Volume 2011 | Article ID 737139 | https://doi.org/10.1155/2011/737139

Prevention of Human Papillomavirus-Related Malignancies of the Female Genital Tract

George Koliopoulos,¹Pierre Martin-Hirsch,²and Marc Arbyn³

Received20 Dec 2011

Accepted20 Dec 2011

Published05 Apr 2012

Persistent infection from high-risk HPV types is necessary for the development of cervical cancer and constitutes a main cause for a significant proportion of cancers in other sites of the female anogenital tract such as the vulva, the vagina, and the anus [1]. Cervical cancer in particular being the third most common cancer in women (with approximately 530,000 cases and 275,000 deaths per year) [2] is an important global health issue warranting intensive preventive efforts [3]. Secondary prevention through cervical cytology screening has been effective in reducing the incidence and the mortality of the disease [4]. However, cervical cytology has certain limitations one of which is poor reproducibility. In the study by A. C. Barcelos et al. titled “Atypical squamous cells of undetermined significance: bethesda classification and association with human papillomavirus” which appears in this special issue, observers would agree in the diagnosis of ASCUS only in two out of three cases.

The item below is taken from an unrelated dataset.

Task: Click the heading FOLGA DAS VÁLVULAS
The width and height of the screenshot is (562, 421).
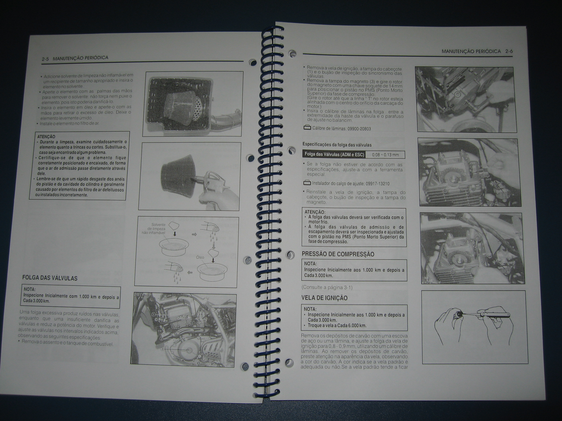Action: [50, 278]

Secondary screening efforts focus on the detection and subsequent treatment of cervical intraepithelial neoplasia (CIN). However, the sensitivity of cytology in the detection of CIN has been questioned [5]. Obviously failure of this mechanism might result in the development of cervical cancer. HPV DNA testing emerged as a way to improve the deficiencies of cytology [6]. The study by Barcelos et al. [7] confirmed that HPV DNA testing with Hybrid Capture II (HCII) can be applied in the triage of ASCUS cytology. Interestingly the HCII positivity rate in this cohort of ASCUS smears (22%) was lower than in the ALTS (55%) [8].

HCII, however, does not allow HPV typing. Certain PCR-based tests allow the identification of the specific genotypes responsible for the infection, which could have future clinical applications. One of the first steps in PCR is DNA extraction. The study by Chranioti et al. [9] compared the accuracy of the method after manual and after automated DNA extraction and found better results with the former.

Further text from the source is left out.